もしも、私に明日が来ないとすれば。ぼこぼこに腫れた顔で、光希は泣きながら言った。
そしたらあんた後悔するわよ。あたしのことこんなにしたの、あんた後悔するんだから。
僕は見向きもせず煙草に火を着けた。空気が冷える冬は煙草がうまい。煙がゆらゆらと昇っていって、光希は少しむせた。ゆっくりと、肺が侵食されていく。後悔するわ、後悔するんだから。光希の声が呪詛のように頭に響いている。見れば本物の光希は床に転がったまますすり泣いていた。
もしも君に明日が来ないとしたら。しばらくして僕は言った。
明日が来ないっていうのは少し曖昧だ。光希が今日中に死ぬのか、はたまたタイムリープでもして過去をずっと繰り返し続けるのか。
明日が来ないってだけじゃね、君、僕はまだ何もわからないさ。あんたのそういうとこ嫌いだわ。光希はうらめしそうに僕を睨む。
ただ、多分僕は光希を海に連れて行くだろうと思った。
運転席の僕、助手席の光希。カーステレオからは名前も知らないラジオのジャズが流れていて、灰皿に虫けらみたいな煙草が積まれていく。光希はまた少しむせる。

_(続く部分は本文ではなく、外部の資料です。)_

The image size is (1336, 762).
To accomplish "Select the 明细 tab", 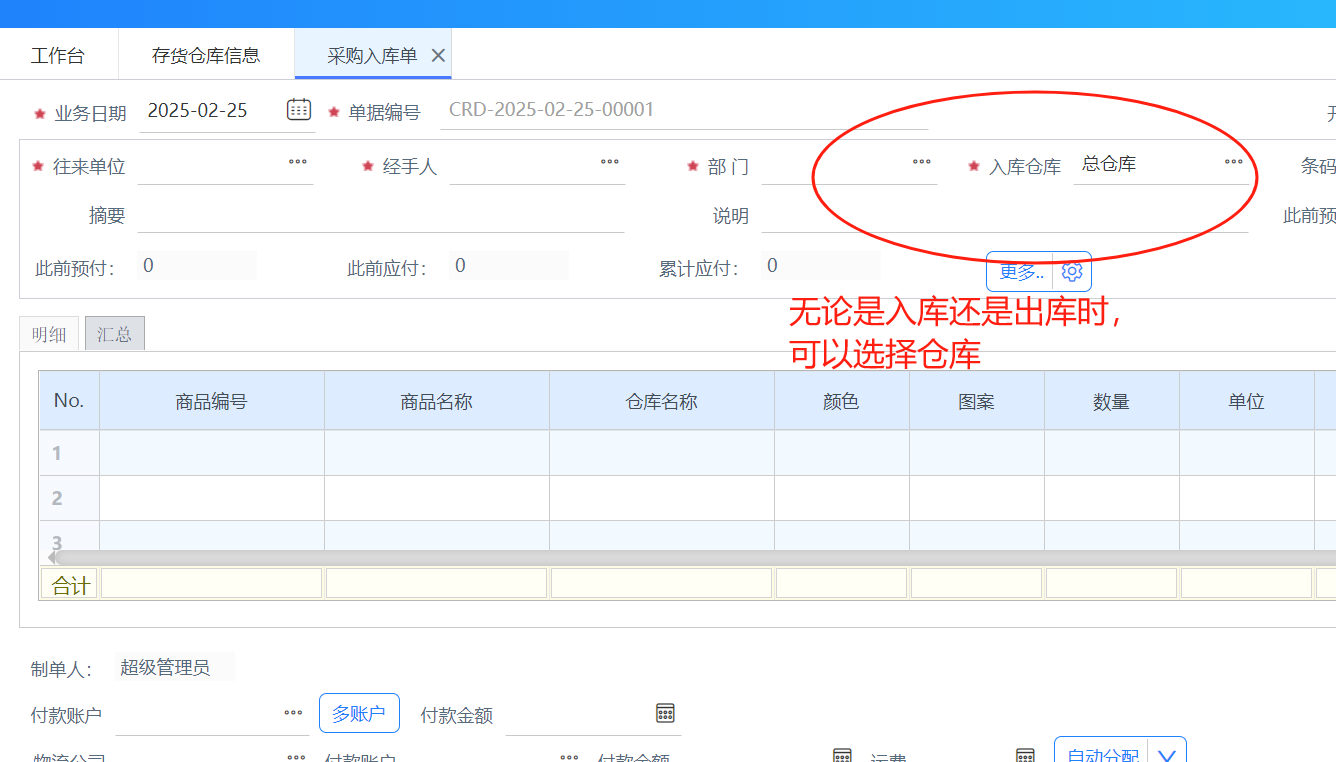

彼女は煙草がきらいだった。
僕はパーキングの売店でサンドイッチとコーヒーを買ってきて、光希と昼食を摂る。
夕方までには海に着いて、光希は夕陽がきれいだと笑うだろう。それで、二人何も言わずに海辺を歩くのだ。光希は時々海水を足で蹴飛ばしてみたり軽く手を浸してみたりしながら、楽しそうに笑う。 あたし初めてなの、海。ずっと来てみたかったのよ。ずっと……。

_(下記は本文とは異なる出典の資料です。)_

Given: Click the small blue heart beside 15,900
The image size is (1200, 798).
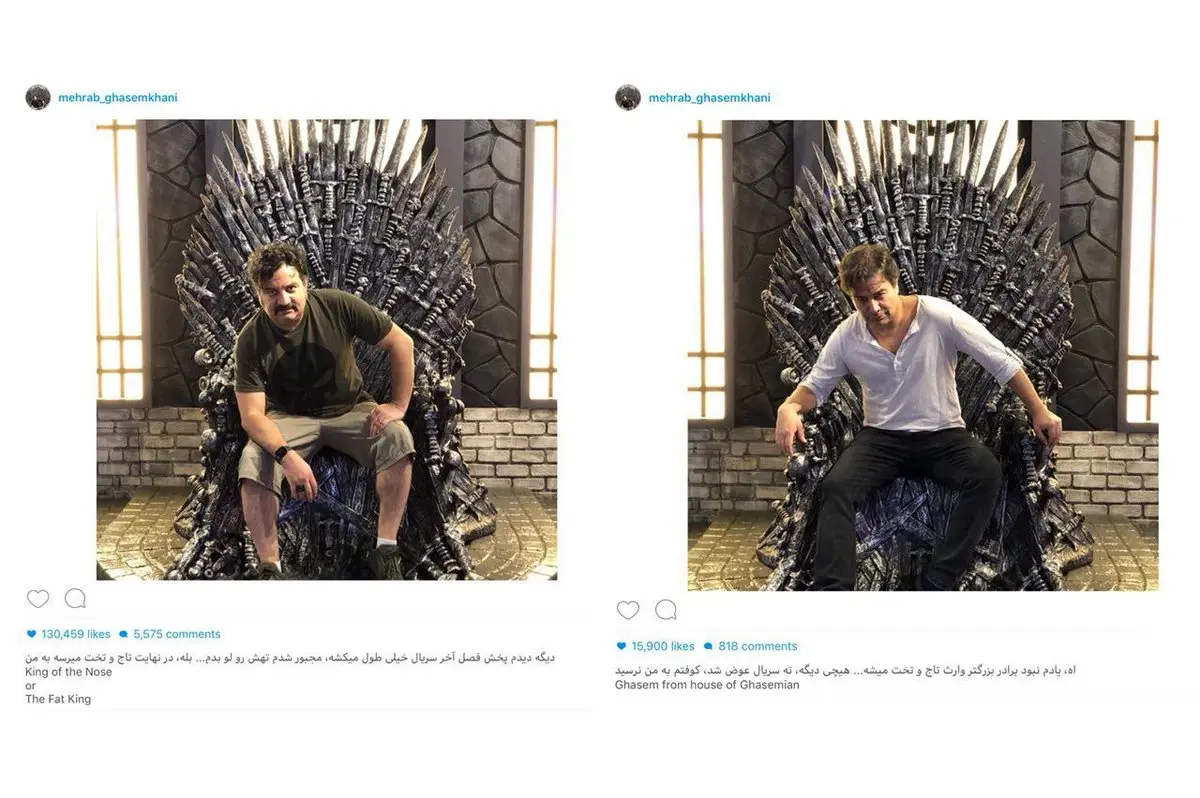Looking at the screenshot, I should coord(621,646).
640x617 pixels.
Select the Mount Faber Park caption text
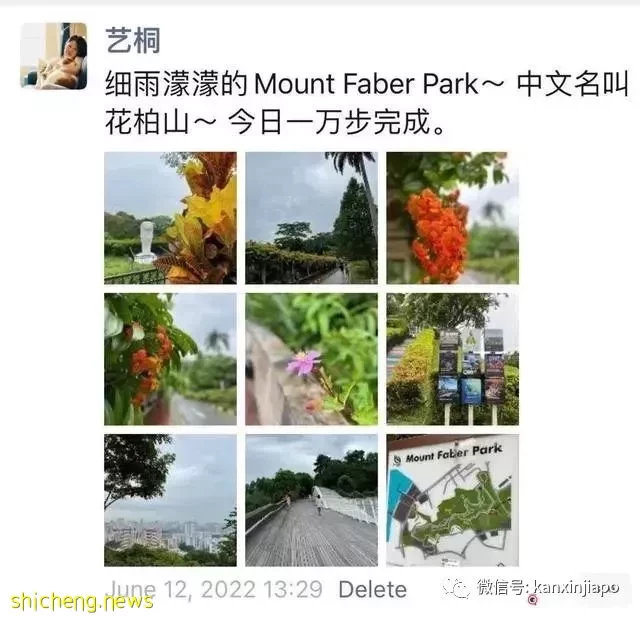366,84
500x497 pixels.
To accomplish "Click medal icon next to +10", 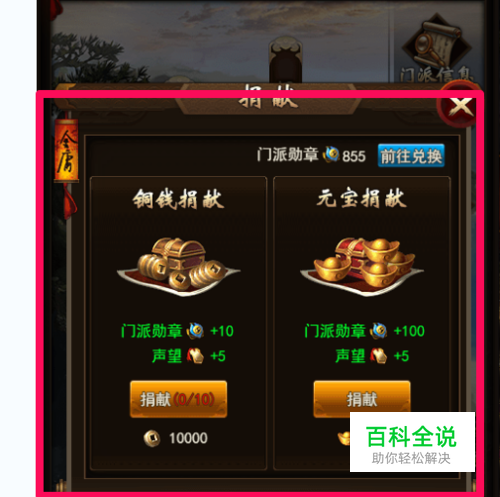I will point(195,331).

僕は振り返る。光希の白いワンピースと肩ほどで揃えられた黒髪が潮風に吹かれて、光希はつばの広い麦わら帽子を右手で抑えた。僕はしばらく光希に見惚れる。目と目が合って、おかしくなって笑った。
ねえ、今なに考えてるの。先程よりは少し落ち着いた声が小さく僕の名前を呼んだ。そこには茶色い髪を垂らしてスパンコールとピアスをしゃらしゃら鳴らしながら酷い男に縋り付く、ぼろぼろの女がいた。
時計の針はもう「明日」を指している。僕はほっとため息を吐いた。
光希、君に明日が来たよ。何言ってるのよ、来るに決まってるでしょ。光希、僕は後悔しないよ。いいわよそんなの、どうせあんたはあたしなんかどうとも思っちゃいないんだから。知ってるのよあたし。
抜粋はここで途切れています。